世間は朱雀院で開かれる紅葉賀に向けての準備でかまびすしい。

桐壺帝は最愛の藤壺が懐妊した喜びに酔いしれ、

一の院の五十歳の誕生日の式典という慶事を

より盛大なものにしようという意向を示しているため、 臣下たちも舞楽の準備で浮き立っている。

ところが、それほどまでに望まれていた藤壺の子は桐壺帝の御子ではなく、

その最愛の息子光源氏の子であった。

このことが右大臣側の勢力、特に東宮の母で藤壺のライバル、

また源氏の母を迫害した張本人である弘徽殿女御に発覚したら二人の破滅は確実なのだが、

若い源氏は向こう見ずにも藤壺に手紙を送り、また親しい女官を通して面会を求め続けていた。
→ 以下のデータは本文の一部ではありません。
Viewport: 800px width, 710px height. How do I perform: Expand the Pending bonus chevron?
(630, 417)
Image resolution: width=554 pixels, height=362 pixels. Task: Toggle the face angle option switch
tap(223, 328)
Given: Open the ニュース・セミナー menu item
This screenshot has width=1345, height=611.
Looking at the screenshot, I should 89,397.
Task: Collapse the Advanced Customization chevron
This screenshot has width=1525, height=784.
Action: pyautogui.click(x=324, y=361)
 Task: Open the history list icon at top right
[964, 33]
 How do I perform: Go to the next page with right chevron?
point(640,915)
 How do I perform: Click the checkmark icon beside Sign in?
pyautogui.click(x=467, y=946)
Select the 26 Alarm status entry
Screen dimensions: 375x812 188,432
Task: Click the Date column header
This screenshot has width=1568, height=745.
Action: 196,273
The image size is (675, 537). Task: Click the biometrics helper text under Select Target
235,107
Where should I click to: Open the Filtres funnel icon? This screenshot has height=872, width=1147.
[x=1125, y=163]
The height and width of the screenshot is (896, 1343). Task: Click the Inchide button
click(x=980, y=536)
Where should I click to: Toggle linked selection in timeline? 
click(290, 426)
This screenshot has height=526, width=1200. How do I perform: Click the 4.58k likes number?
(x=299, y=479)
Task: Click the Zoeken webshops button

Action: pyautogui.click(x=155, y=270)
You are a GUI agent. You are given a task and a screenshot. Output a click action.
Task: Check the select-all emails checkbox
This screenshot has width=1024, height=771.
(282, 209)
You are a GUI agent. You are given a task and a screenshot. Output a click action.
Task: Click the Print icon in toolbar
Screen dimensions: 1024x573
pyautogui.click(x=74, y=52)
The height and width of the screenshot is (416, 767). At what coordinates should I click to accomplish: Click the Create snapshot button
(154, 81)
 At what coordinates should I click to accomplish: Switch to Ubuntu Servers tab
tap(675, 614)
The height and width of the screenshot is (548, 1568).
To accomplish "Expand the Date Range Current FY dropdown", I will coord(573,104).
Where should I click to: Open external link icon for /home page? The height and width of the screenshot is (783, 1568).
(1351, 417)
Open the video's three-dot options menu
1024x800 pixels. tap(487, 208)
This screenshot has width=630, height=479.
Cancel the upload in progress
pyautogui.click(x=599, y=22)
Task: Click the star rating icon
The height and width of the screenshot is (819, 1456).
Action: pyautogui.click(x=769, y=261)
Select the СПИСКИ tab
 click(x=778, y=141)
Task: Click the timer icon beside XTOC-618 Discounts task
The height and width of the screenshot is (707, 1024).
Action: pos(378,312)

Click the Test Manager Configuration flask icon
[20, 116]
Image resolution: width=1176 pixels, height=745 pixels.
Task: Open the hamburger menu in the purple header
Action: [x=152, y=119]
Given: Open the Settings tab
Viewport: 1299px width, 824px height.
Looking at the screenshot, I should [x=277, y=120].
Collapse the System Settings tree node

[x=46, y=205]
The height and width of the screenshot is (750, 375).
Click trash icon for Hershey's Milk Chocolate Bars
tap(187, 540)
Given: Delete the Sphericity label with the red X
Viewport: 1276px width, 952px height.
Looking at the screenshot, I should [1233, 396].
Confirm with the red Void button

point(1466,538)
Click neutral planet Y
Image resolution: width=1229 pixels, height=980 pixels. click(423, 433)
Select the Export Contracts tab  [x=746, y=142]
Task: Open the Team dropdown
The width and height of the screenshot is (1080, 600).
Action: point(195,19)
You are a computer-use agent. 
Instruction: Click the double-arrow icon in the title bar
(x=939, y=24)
一方で、藤壺は立后を控え狂喜する帝の姿に罪悪感を覚えながらも、

一人秘密を抱えとおす決意をし、源氏との一切の交流を持とうとしない。

源氏はそのため華やかな式典で舞を披露することになっても浮かない顔のままで、

唯一の慰めは北山から引き取ってきた藤壺の姪に当たる少女若紫(後の紫の上)の

無邪気に人形遊びなどをする姿であった。

帝は式典に参加できない藤壺のために、

特別に手の込んだ試楽(リハーサル)を宮中で催すことに決める。

源氏は青海波の舞を舞いながら御簾の奥の藤壺へ視線を送り、

藤壺も一瞬罪の意識を離れて源氏の美貌を認める。

源氏を憎む弘徽殿女御は、舞を見て

「まことに神が愛でて、さらわれそうな美しさだこと。おお怖い。」と皮肉り、

同席していたほかの女房などは「なんて意地の悪いことを」と噂する。

紅葉の中見事に舞を終えた翌日、

源氏はそれとは解らぬように藤壺に文を送ったところ、 思いがけず返事が届き胸を躍らせた。

五十の賀の後、源氏は正三位に。

頭中将は正四位下に叙位される。

この褒美に弘徽殿女御は「偏愛がすぎる」と不満を露わにし、東宮に窘められる。

翌年二月、藤壺は無事男御子(後の冷泉帝)を出産。

桐壺帝は最愛の源氏にそっくりな美しい皇子を再び得て喜んだが、

それを見る源氏と藤壺は内心罪の意識に苛まれるのだった。